Noman has been wanting to comment on a weekend conversation he took part in a couple of months back in the country home of an academic colleague.  In attendance were a number of 40ish-to-60ish-year-old academics (with spouses) including a superstar professor on his annual visit to Europe from his nose-bleed-elite institution in the US.  Somehow the conversation turned to the wonder of youth, and the natural desire to recapture it, in particular to being a teenager again.  The superstar initiated that he'd trade all of his best-selling business books, accolades and tenure to be nineteen again.  He reiterated it several times (especially the part about the best-selling books) in order to suggest the thrilling virility of his late-teen youth (unlikely), and to ignite the conversation.  His (second) wife playfully interjected that she was offended because he didn't know her then.  In saying it she coquettishly called attention to her newly-lifted, over-painted face.   Her "figure" was emaciated,  liposuctioned into submission and plasticized into form; her hair was tinted and starched to some semblance of "body."  She conceded that he had a point, however, and confessed that she would trade her plight as the pampered, jobless wife of a wealthy, famous and powerful man in a heartbeat just to be nineteen again. 
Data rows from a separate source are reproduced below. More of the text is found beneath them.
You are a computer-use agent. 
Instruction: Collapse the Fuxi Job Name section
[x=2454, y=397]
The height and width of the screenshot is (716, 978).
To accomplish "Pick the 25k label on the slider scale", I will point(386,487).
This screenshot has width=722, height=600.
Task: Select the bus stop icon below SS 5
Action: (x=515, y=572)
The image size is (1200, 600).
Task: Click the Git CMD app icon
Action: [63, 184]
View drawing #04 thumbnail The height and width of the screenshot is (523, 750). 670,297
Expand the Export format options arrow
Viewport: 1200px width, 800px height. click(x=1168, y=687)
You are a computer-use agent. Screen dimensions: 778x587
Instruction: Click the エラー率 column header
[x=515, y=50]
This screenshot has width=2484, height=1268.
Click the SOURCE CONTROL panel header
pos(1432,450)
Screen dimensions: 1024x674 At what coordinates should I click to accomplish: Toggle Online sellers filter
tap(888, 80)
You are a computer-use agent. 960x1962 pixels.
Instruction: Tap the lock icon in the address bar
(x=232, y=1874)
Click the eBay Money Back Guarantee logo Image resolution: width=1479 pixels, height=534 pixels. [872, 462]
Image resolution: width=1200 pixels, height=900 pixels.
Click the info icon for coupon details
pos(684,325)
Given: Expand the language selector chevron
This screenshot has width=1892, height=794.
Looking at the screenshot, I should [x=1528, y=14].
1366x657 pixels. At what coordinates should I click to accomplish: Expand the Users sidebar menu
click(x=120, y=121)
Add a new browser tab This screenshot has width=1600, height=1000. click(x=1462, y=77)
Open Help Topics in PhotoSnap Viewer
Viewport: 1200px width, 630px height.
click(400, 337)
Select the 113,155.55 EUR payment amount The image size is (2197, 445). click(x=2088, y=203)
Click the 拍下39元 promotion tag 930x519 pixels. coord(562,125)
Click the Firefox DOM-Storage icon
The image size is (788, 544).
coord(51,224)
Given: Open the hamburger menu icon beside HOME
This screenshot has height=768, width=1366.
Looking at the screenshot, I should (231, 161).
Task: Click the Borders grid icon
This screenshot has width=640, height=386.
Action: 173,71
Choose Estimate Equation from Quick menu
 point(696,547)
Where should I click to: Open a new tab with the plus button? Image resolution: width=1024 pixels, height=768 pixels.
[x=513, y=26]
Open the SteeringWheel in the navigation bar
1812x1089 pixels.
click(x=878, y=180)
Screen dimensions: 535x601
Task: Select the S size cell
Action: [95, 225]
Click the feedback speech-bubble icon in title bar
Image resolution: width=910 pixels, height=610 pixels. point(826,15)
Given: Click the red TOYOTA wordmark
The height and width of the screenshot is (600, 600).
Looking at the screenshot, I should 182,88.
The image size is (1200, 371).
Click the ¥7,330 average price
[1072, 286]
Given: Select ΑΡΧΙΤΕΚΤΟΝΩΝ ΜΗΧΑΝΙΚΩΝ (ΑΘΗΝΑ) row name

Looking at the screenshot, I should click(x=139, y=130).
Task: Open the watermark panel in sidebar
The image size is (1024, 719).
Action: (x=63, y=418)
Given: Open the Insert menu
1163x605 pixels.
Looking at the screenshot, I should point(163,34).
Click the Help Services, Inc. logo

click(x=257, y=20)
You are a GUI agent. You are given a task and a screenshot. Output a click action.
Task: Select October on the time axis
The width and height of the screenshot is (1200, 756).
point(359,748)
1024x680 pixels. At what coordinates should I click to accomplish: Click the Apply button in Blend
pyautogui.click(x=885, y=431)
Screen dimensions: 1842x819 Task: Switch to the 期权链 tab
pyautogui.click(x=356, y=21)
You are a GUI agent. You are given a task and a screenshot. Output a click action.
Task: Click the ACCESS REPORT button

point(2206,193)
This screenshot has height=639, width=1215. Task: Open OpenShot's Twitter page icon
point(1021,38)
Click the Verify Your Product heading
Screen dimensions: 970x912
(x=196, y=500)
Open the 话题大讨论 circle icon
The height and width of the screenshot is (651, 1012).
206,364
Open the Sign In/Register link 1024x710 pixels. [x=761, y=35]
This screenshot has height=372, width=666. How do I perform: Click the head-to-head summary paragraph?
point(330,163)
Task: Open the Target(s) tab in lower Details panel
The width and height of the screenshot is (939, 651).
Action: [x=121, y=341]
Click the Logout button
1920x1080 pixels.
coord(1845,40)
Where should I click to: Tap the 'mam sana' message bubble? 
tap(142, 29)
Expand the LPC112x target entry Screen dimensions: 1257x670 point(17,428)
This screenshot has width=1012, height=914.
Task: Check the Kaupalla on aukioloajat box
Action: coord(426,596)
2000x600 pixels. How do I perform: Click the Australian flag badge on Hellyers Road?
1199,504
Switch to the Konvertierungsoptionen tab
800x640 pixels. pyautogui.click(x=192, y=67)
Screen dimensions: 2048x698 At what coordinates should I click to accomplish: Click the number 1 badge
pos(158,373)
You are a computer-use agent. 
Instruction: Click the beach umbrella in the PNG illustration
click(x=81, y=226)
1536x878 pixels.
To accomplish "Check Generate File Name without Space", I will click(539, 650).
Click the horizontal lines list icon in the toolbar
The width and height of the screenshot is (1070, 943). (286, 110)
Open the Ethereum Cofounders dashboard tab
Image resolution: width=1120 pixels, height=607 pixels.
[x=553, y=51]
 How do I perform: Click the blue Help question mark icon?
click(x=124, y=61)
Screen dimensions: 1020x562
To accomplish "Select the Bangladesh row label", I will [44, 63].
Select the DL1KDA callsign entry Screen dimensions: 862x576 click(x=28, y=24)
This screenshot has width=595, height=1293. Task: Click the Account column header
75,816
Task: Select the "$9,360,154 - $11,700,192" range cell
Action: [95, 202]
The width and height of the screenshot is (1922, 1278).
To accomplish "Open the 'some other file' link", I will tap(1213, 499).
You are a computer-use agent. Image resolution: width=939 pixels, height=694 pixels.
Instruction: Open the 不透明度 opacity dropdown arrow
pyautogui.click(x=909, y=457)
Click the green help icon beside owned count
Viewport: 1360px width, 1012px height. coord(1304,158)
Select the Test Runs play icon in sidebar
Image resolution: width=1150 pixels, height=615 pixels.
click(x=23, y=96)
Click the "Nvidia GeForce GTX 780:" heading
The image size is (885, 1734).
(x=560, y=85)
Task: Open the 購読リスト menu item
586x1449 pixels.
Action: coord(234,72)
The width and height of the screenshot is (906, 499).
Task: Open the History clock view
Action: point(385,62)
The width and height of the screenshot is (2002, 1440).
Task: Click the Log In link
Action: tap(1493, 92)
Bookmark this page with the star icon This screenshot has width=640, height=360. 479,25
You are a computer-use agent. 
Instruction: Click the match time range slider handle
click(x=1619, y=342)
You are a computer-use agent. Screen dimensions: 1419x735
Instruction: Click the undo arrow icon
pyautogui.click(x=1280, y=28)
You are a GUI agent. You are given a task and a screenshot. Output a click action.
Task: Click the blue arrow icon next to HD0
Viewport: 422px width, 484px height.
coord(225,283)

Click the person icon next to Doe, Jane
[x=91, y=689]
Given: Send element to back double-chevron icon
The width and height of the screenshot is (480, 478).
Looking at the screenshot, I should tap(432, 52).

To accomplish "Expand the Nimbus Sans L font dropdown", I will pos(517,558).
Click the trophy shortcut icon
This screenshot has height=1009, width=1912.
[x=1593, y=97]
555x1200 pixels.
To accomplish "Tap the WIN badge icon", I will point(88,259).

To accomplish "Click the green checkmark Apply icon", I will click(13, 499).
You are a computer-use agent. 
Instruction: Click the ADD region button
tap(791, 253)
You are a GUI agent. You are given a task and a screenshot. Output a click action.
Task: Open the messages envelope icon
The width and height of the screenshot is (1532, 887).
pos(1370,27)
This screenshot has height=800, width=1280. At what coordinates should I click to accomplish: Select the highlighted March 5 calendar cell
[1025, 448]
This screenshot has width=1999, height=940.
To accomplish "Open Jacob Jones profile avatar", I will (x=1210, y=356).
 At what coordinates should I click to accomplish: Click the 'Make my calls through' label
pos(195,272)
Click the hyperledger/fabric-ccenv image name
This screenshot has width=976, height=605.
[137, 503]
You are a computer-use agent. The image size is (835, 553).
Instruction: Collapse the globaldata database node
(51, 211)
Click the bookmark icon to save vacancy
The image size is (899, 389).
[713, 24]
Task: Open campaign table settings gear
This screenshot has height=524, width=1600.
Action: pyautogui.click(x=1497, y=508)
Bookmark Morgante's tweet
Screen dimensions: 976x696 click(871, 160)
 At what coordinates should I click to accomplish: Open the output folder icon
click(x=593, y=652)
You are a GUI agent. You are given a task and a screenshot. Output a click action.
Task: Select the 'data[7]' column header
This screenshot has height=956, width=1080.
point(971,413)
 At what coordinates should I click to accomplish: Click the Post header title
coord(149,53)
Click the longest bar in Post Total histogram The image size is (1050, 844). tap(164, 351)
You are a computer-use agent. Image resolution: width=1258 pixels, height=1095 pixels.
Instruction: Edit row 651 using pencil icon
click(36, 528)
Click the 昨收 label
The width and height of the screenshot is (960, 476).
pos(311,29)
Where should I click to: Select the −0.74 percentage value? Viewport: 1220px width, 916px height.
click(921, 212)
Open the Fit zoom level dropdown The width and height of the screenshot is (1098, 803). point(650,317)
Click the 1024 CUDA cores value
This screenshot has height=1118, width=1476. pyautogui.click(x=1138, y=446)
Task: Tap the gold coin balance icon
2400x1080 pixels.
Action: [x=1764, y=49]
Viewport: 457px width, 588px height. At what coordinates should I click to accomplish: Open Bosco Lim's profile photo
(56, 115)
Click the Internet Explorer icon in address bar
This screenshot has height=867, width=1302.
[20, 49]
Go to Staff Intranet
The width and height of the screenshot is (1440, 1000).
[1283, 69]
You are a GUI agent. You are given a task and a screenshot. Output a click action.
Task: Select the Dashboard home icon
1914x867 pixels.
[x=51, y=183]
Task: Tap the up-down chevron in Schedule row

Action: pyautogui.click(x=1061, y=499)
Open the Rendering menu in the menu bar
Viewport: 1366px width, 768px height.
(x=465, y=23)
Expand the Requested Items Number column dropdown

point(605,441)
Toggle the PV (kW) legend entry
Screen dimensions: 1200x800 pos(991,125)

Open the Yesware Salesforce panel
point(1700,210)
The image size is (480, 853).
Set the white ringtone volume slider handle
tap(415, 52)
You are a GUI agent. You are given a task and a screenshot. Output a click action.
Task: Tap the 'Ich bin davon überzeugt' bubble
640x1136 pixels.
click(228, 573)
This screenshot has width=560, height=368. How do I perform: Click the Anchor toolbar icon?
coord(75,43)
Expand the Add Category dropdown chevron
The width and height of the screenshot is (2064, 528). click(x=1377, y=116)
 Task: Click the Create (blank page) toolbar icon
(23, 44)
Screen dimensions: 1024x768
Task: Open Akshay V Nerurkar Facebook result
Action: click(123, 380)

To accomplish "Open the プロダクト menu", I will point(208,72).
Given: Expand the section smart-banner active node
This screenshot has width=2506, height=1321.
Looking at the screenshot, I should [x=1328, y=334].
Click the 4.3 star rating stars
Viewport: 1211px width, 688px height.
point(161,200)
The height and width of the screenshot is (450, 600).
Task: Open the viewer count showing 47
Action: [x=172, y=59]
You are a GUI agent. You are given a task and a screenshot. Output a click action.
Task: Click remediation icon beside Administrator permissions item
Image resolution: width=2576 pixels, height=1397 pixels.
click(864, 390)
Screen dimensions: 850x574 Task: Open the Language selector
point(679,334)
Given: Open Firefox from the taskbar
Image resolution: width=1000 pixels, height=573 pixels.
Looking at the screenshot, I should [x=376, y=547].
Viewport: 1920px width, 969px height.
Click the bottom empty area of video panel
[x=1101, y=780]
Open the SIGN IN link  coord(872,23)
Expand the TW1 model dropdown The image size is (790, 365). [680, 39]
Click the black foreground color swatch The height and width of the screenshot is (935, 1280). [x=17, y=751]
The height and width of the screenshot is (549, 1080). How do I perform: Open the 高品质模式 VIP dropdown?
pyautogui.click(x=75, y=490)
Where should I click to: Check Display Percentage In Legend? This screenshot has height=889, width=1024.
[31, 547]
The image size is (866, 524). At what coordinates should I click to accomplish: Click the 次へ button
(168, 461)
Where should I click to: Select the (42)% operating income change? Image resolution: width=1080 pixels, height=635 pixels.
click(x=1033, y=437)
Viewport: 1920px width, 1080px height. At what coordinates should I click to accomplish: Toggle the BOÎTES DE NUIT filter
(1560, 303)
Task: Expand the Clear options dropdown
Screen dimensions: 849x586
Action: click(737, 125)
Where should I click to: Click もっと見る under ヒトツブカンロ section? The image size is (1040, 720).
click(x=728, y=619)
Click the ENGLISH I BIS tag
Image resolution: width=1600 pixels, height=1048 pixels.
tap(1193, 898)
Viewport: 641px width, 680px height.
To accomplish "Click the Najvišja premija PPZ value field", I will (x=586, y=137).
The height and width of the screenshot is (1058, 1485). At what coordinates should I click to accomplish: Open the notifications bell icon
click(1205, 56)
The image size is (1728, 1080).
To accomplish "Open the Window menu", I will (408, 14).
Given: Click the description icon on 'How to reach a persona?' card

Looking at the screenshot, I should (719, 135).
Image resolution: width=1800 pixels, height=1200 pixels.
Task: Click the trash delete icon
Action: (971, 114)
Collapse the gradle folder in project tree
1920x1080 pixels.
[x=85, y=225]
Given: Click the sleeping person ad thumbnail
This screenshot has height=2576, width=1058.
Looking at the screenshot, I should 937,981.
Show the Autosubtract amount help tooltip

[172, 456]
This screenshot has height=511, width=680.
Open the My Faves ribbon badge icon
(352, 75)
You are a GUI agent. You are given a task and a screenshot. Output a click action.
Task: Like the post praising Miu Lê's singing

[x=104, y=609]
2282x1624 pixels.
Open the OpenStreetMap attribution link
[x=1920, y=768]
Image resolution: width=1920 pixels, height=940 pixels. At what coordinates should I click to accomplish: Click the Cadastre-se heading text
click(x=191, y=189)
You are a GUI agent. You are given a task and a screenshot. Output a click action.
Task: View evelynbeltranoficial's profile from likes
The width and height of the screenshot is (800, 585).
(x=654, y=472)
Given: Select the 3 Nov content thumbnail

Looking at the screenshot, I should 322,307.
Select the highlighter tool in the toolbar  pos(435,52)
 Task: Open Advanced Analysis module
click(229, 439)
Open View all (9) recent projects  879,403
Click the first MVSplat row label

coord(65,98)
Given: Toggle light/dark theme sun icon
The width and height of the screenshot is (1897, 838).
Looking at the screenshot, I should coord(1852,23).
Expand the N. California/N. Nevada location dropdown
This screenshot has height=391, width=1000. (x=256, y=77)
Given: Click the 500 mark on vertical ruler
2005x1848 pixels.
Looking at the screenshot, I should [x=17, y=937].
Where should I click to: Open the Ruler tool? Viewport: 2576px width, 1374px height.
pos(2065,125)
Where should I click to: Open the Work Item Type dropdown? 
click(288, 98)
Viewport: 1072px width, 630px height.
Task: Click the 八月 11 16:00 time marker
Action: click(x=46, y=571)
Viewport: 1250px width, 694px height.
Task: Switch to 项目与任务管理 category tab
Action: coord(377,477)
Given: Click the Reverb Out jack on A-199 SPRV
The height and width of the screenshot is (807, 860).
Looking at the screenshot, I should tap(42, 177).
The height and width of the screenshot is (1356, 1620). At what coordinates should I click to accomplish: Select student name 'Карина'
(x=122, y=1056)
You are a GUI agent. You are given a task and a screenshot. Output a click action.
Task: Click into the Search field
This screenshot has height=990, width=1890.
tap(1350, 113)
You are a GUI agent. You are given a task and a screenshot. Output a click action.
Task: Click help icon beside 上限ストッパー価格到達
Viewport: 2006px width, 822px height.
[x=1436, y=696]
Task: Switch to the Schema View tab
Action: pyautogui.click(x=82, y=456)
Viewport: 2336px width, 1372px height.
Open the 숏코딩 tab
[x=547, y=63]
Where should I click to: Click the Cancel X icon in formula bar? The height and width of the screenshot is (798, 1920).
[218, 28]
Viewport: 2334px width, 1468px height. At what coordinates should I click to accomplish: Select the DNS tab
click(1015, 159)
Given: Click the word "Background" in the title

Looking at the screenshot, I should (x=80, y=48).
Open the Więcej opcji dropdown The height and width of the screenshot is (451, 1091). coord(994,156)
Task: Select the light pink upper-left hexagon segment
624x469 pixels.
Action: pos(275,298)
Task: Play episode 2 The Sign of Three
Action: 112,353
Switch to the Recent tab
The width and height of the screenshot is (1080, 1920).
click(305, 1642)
By the time the conversational compass pointed to Noman, it occurred to him that everyone who had chimed in agreement was either childless, or had one or two children long gone from the nest.  These were adults wanting to relive youth because in a crucial way, they were still living as children.  It was all about them, rather than others, just as it is for a nineteen, or nine-year-old.  (It needn't be said that these Americans were deeply convinced liberals of profound social conscience, incidentally with an equally profound distaste for religion.)  Noman, the father of eight no-children, all of them currently at home, truthfully commented that he wouldn't want to be 19, or any age, again.  He wanted to see how his children would turn out; what would become of them; what would they make of their lives; who would they love, and bring into the world; what would their contribution to life be?  These were just some of the questions that he wouldn't even know to ask had he not willingly surrendered his youth to love and procreation. 


From the birth of his first child while in law school, even before his first midnight trip on foot to the emergency pharmacy (the night before an exam) in order to find her needed medicine, Noman knew that it most definitely wasn't about him any longer.  It was about her, his little girl, and his wife who was counting on him to protect them both.  It was about his family, the one he formed in love and volitionally brought into existence with another person, his no-wife.  It made Noman more of a man, less of a child.  And, he's never wanted to go back.  This is what life is meant to be, which is something that children teach better than anyone or -thing is the world.  Despite the aches and pains of age, Noman wouldn't give this knowledge up if you paid him.

Noman won't preach about the importance of life, children and family--conceived of along procreative lines (no pun intended)--to personal development, and social reality.